Posted on Wednesday, December 01, 2004 - 03:32 pm:   Edit Post Print Post

A Antaine, a chara

A most interesting topic :-)

Now perhaps I'm mistaken, but I was under the impression that the Gaelic brought to these places remained mutually intelligable (ie - dialects of the same language) until somewhere in the 14-1600s.

No-one can say. I doubt a farmer from Cork would have had much success in communicating with a fisherman from Sunderland. Older documents from , most importantly the Book of the Dean of Lismore, show that the most features of Gaelic dialects are very old.

This being due to the fact that a wide, unbroken swath spoke gaelic from cork to the east coast of scotland.

Very true, but that does not say that much about which language is spoken. If you start walking from Algarve in South Portugal and walk slowly to Trieste in East Italy you could, depending on your route, pass areas where Portuguese, Galician, Asturian, Spanish, Catalan, Provencal and Italian are spoken. This whole area also constitute an unbroken swath of spoken 'Romance'; no-where will you find a sharp linguistic border.

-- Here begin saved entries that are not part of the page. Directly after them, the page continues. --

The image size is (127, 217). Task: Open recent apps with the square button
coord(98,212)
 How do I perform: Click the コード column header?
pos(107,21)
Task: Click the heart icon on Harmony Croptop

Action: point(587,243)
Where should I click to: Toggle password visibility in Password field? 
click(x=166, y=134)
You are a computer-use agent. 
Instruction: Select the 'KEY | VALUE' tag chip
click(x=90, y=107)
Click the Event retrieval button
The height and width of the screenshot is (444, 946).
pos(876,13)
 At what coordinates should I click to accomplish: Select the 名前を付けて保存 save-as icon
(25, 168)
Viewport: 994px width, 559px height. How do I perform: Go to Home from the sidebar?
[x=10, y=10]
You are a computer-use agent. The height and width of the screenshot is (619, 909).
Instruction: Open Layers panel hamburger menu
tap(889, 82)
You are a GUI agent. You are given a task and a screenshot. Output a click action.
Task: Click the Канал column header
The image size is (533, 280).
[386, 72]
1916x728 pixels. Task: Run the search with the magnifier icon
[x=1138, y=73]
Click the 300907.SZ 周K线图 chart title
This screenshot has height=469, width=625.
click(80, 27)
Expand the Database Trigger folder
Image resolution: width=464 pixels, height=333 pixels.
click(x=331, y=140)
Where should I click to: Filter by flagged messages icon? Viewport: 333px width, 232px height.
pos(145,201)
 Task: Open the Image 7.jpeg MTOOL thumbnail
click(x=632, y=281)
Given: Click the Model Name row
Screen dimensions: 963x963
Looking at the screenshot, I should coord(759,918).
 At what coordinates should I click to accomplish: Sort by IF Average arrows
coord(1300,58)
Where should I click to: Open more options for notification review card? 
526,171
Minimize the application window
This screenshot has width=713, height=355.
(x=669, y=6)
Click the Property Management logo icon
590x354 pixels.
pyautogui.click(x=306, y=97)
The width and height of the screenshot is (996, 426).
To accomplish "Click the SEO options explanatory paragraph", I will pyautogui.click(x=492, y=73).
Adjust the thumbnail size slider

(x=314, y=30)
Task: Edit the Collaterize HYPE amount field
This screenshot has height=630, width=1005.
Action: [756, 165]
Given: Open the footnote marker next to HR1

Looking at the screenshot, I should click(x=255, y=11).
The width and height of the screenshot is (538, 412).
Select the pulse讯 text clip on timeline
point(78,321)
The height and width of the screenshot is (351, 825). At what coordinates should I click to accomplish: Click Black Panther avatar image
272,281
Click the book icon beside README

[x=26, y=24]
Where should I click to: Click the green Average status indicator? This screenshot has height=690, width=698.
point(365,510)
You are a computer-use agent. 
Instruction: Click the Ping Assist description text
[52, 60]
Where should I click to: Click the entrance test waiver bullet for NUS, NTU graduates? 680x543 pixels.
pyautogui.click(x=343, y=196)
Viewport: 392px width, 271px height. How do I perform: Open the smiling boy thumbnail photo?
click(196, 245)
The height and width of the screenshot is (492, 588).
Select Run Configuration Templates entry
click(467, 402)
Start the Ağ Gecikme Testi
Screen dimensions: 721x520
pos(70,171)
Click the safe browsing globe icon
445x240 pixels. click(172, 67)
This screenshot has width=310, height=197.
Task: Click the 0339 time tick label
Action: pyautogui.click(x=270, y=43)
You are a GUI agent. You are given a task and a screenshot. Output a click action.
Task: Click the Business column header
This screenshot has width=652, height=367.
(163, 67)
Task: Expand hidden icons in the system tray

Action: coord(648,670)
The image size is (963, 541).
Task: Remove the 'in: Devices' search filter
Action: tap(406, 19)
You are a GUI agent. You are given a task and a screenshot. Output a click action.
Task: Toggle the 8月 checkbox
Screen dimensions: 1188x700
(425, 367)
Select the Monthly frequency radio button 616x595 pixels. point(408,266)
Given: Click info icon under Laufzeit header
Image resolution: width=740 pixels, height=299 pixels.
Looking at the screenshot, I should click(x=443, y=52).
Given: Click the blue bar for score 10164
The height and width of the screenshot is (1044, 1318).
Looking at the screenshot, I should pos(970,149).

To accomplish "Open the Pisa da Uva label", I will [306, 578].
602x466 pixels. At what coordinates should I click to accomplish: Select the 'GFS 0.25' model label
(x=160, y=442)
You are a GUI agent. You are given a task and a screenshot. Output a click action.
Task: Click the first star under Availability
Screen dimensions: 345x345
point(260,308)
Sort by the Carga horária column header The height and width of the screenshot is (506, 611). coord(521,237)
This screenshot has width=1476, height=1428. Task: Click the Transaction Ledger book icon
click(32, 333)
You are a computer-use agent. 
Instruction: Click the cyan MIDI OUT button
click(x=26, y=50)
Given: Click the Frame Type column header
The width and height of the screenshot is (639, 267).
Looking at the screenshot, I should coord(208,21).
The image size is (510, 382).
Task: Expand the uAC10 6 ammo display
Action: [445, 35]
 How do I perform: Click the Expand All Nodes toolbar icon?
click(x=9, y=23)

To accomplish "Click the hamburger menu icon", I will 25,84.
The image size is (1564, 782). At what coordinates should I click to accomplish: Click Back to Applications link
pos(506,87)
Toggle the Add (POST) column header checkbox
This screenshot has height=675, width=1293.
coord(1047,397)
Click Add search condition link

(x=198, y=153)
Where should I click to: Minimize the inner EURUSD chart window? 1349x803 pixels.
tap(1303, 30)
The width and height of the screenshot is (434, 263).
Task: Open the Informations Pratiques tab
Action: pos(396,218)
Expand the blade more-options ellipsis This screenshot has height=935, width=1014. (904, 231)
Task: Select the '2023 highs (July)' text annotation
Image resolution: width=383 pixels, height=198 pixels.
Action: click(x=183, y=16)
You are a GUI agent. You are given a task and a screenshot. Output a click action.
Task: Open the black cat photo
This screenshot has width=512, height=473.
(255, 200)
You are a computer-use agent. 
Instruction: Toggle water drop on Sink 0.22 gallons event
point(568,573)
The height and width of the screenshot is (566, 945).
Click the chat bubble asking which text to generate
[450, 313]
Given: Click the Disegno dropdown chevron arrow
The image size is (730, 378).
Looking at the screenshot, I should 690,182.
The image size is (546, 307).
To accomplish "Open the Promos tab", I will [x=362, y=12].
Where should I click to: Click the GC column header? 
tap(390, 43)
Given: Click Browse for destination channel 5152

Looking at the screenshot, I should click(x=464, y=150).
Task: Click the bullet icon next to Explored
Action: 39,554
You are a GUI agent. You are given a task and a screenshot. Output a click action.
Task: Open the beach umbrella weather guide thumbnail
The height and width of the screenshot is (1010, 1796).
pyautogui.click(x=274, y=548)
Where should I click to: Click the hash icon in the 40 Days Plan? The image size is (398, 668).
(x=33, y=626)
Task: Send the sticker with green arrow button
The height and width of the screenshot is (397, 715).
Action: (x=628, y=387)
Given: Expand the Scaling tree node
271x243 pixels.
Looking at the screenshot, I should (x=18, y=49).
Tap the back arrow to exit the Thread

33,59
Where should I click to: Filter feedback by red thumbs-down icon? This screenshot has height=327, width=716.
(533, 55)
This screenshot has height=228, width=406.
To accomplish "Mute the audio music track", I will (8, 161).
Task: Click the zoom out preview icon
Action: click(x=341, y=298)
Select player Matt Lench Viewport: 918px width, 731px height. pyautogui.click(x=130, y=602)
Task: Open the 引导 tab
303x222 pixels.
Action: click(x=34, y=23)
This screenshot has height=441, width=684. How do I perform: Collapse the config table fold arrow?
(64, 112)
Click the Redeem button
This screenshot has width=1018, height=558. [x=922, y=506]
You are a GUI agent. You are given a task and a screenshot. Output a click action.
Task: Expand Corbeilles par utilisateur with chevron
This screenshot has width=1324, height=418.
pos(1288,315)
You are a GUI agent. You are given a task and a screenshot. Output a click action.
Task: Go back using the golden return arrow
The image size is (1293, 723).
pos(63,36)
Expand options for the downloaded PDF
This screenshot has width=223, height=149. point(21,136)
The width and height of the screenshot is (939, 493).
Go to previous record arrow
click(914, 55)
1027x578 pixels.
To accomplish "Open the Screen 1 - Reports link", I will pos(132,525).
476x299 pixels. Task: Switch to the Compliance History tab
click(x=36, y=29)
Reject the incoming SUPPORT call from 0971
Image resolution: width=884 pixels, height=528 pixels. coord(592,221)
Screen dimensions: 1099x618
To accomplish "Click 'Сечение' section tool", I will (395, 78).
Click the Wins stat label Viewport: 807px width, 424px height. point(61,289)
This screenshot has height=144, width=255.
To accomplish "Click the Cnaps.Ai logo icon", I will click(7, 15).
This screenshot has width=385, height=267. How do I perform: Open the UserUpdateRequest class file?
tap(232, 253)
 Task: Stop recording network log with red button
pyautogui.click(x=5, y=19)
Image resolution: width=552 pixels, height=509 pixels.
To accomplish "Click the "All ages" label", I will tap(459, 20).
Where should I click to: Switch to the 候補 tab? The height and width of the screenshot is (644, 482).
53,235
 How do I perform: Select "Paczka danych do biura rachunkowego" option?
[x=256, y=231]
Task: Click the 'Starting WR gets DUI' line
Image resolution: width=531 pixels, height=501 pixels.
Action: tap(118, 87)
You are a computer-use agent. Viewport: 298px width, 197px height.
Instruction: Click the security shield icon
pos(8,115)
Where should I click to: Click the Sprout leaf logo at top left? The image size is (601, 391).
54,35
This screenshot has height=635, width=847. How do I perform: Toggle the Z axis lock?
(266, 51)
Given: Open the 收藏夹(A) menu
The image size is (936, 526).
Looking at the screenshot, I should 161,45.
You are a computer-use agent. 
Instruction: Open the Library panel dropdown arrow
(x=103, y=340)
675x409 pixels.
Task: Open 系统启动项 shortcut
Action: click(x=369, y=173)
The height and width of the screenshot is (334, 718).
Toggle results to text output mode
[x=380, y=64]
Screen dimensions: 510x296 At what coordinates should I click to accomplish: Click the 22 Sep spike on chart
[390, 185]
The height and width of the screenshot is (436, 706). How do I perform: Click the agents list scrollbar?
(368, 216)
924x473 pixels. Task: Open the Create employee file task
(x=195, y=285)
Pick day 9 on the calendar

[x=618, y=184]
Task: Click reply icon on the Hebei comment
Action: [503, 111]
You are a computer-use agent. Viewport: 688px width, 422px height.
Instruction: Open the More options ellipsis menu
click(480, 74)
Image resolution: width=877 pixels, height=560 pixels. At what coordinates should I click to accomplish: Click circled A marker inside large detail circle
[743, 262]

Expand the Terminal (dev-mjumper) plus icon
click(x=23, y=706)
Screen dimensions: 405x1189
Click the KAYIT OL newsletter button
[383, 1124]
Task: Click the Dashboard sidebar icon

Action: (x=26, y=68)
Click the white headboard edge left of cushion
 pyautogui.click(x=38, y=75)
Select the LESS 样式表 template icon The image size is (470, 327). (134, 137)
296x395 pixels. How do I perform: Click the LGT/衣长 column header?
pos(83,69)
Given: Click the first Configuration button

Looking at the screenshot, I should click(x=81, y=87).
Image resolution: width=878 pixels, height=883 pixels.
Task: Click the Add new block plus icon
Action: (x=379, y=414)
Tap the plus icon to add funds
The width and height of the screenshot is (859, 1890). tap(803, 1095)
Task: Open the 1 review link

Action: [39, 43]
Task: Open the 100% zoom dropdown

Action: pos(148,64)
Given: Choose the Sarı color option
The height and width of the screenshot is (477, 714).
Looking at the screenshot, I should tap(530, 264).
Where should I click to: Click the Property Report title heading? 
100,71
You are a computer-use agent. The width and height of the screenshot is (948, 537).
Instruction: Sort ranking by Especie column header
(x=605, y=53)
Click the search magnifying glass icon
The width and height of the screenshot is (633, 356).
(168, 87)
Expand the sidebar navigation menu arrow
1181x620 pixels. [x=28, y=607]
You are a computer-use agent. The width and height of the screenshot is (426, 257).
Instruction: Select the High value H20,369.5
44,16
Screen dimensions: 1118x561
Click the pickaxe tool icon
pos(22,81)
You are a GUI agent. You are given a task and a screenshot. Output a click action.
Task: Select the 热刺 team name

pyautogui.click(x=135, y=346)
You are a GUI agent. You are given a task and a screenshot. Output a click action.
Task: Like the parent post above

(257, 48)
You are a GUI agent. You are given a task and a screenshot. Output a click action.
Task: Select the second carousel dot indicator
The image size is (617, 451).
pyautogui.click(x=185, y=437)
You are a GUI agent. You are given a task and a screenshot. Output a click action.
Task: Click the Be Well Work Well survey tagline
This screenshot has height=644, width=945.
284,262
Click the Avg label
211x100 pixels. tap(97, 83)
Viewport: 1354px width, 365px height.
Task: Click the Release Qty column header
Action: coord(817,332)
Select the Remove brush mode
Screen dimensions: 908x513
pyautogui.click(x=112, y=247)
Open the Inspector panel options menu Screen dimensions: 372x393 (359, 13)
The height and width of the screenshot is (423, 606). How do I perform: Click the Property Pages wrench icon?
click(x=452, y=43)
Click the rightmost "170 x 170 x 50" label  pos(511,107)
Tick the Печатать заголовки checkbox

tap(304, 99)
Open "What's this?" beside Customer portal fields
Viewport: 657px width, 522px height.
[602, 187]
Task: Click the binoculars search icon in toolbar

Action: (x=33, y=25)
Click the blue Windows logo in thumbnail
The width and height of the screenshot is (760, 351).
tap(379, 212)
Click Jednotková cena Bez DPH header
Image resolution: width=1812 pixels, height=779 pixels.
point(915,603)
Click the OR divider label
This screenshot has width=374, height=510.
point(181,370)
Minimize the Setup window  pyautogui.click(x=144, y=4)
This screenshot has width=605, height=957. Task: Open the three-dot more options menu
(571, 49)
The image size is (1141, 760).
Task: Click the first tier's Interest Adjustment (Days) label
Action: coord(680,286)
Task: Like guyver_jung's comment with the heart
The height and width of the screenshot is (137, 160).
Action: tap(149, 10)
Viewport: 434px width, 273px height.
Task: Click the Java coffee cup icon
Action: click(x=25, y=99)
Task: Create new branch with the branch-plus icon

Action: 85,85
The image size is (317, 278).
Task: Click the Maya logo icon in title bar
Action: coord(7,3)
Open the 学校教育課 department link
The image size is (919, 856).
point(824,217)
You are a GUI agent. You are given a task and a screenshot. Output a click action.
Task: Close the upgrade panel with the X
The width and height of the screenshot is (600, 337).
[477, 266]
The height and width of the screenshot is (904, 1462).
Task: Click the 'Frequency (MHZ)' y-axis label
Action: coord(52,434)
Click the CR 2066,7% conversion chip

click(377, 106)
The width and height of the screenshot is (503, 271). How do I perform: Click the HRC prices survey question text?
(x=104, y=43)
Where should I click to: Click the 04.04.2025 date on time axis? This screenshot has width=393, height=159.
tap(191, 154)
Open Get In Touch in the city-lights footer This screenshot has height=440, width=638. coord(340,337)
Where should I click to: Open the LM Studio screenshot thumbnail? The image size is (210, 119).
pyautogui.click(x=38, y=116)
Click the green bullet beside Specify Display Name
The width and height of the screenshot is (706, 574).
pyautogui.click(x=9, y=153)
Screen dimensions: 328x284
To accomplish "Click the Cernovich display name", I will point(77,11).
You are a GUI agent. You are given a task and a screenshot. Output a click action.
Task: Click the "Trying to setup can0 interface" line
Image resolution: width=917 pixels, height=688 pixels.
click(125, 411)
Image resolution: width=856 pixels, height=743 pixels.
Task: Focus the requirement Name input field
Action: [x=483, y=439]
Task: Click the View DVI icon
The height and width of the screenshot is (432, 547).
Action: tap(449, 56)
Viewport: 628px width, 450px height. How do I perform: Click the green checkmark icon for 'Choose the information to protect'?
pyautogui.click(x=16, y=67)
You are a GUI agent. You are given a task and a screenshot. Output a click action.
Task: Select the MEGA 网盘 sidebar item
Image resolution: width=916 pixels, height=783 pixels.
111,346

The same applies with the Slavic languages between Slovenia and Bulgaria and the Germanic languages ranging from Nordkap in Norway down through Norway, Sweden, Denmark, Germany (and the Netherlands) into Austria and finally the north of Italy. The point is that although there are no linguistic borders in these areas, the two end-points are very different.

english encroachment created linguistic "islands" in western ireland, man, and the highlands of scotland. the gaelic speaking areas were now isolated from each other and began to drift unchecked, giving us our current situation.

As I've tried to show, the same situation have appeared in every major European language group (Romance, Germanic and Slavic) despite there being no islands. The fact that the Gaelic dialects (in the widest sense of the word) were pushed back into the small areas where they are spoken today is a fact I lament for a number of reasons, but in this case I don't think the situation would have been much different.


I believe that there are 6 Gaeilge Languages

No, there are three. Irish, Manx and Scottish Gaelic. Welsh, Cornish and Breton are Brythonic languages.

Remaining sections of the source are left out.